2x 120 GB IDE + NFS server = crash

2x 120 GB IDE + NFS server = crash

Post by Steve Schmi » Fri, 24 Jan 2003 03:29:44



Hello all,

here's a weird one:

Plug two 120 GB IDE disks on the same IDE controller, mount and export them via
NFS, have two (or more) clients access them heavily. Crashes withing below 15
minutes, 100% of the time.

Tested disks: 120 GB IDE by Maxtor and by Western Digital (two each), in
all (!) combinations, and a spare Maxtor just to be sure.

Tested IDE cables: 6 (six).

Tested NICs: 3COM 905 and Realtek 8139, in several different PCI slots.

Tested on two different boards (models!) which are proven to otherwise work
just fine.

Weird things:
- all disks work perfectly as long as they're alone on a controller.
- 2x 120 GB on one controller works... as long as you're reading them LOCALLY
  (as opposed to via NFS).
- 120 GB + 40 GB on one controller works, even over NFS.

Workaround: buy extra controller, plug each disk on its own one. So for four
disks, there's the two onboard controllers plus two on the extra PCI card.

My wild guess would be this must be a bug *very* deep in the NFS server; but
why does it work as soon as each disk has its own controller?

If someone here knows enough to explain this, I would really appreciate to
learn what the hey is going on here.

Cheers, Steve

 
 
 

2x 120 GB IDE + NFS server = crash

Post by Jens Zahne » Fri, 24 Jan 2003 06:11:17




[cut of]

Quote:> Workaround: buy extra controller, plug each disk on its own one.
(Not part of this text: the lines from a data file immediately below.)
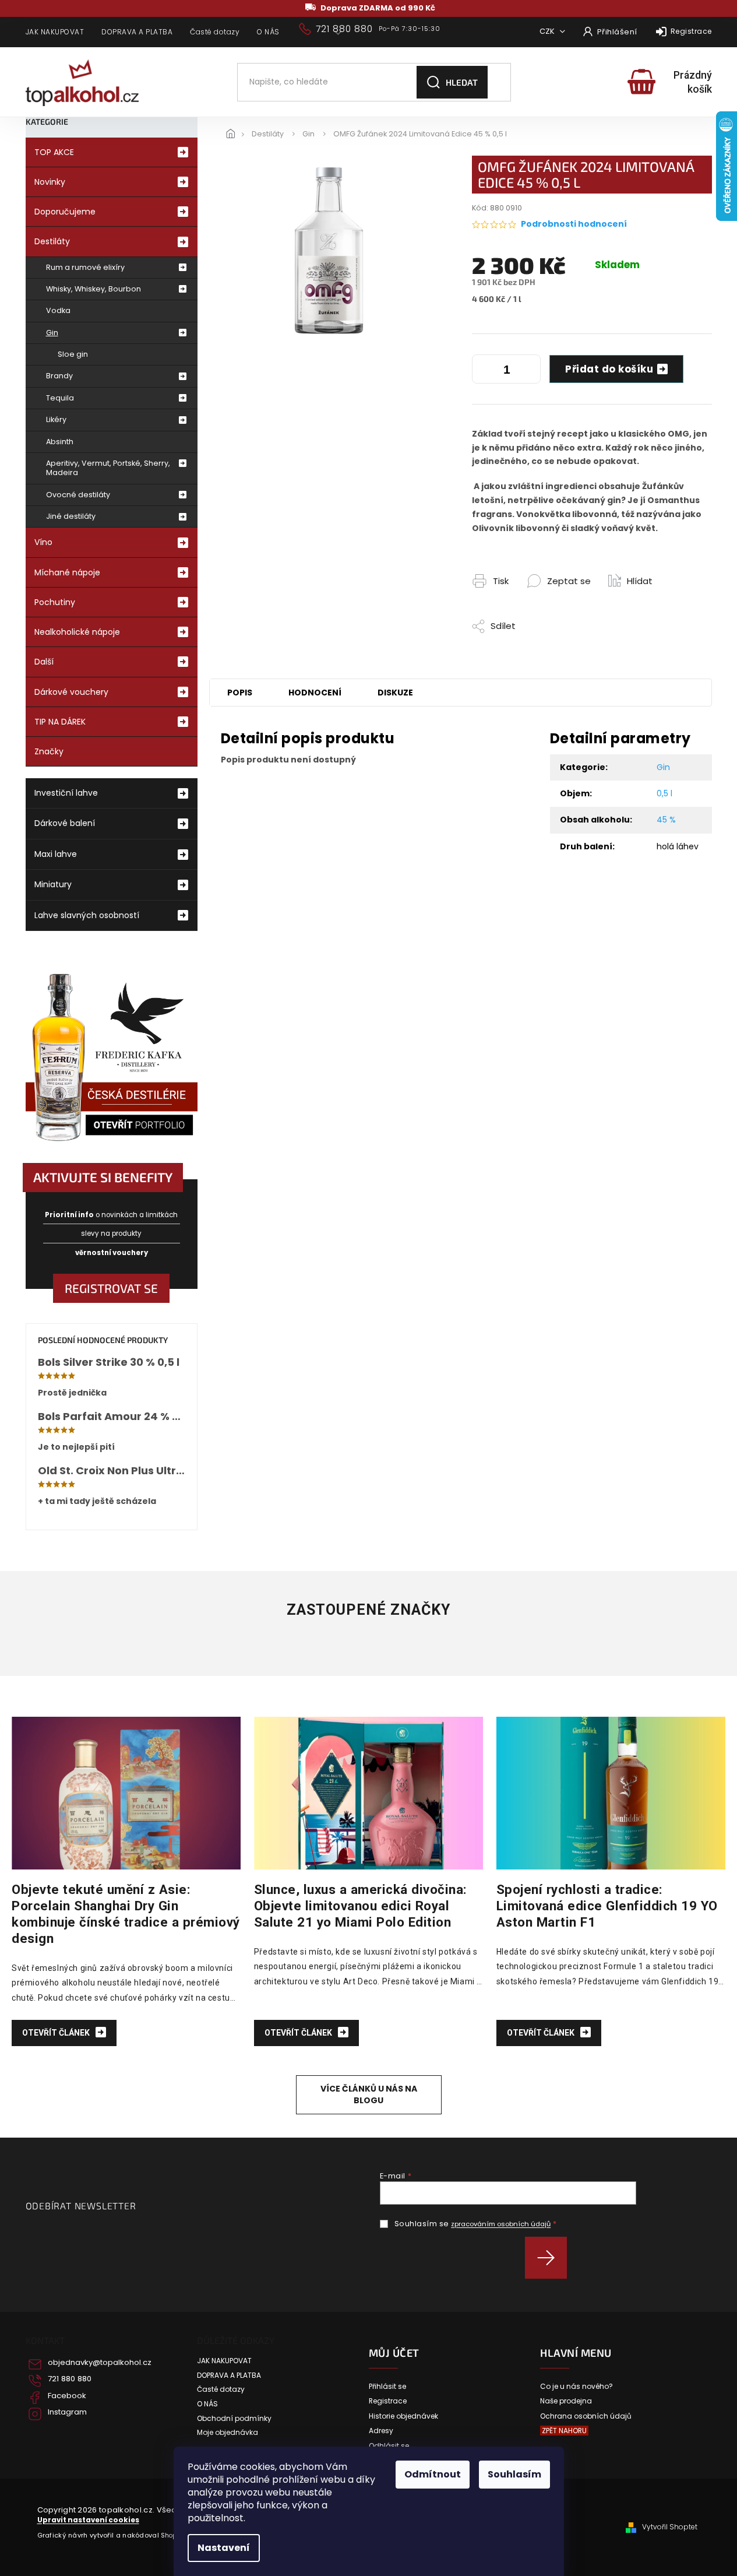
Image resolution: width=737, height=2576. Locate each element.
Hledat (462, 82)
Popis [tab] (239, 692)
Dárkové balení (64, 823)
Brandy (59, 376)
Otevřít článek (56, 2032)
So for
four
> disks, there's the two onboard controllers plus two on the extra PCI card.

> My wild guess would be this must be a bug *very* deep in the NFS server;
but
> why does it work as soon as each disk has its own controller?

I don't think that this is a bug in the nfs-server, what controller are you
using?
Have you tested it, by producing heavy load on both harddrives from the same
machine
(e.g. copying much data from 2 other local drives to your drives connected
to your controller).

Quote:> If someone here knows enough to explain this, I would really appreciate to
> learn what the hey is going on here.

Greetings
Jens

 
 
 

2x 120 GB IDE + NFS server = crash

Post by Georg Ach » Fri, 24 Jan 2003 07:17:05




|> Hello all,
|>
|> here's a weird one:
|>
|> Plug two 120 GB IDE disks on the same IDE controller, mount and export them via
|> NFS, have two (or more) clients access them heavily. Crashes withing below 15
|> minutes, 100% of the time.

Which kernel/distribution? We've seen similar crashes with a (obvioulsy
pre-release) version of Suse 8.1 with 2.4.19. It got stuck during IDE accesses
(the LED was on), the last kernel messages (after killing klogd) were "hdx: lost
interrupt". A self compiled kernel fixed it.

--

         http://wwwbode.in.tum.de/~acher
         "Oh no, not again !" The bowl of petunias

 
 
 

2x 120 GB IDE + NFS server = crash

Post by Steve Schmi » Sat, 25 Jan 2003 05:00:29



Quote:> what controller are you using?

The crashes were reproducible with both Gigabyte GA-7ZXE (VIA KT133A
chipset) and GA-7VAX boards (VIA KT333 chipset).

Quote:> Have you tested it, by producing heavy load on both harddrives from the same
> machine

Local tests consisted of two concurrent tasks, each reading ca. 70 GB
from a different disk. These tests always worked allright.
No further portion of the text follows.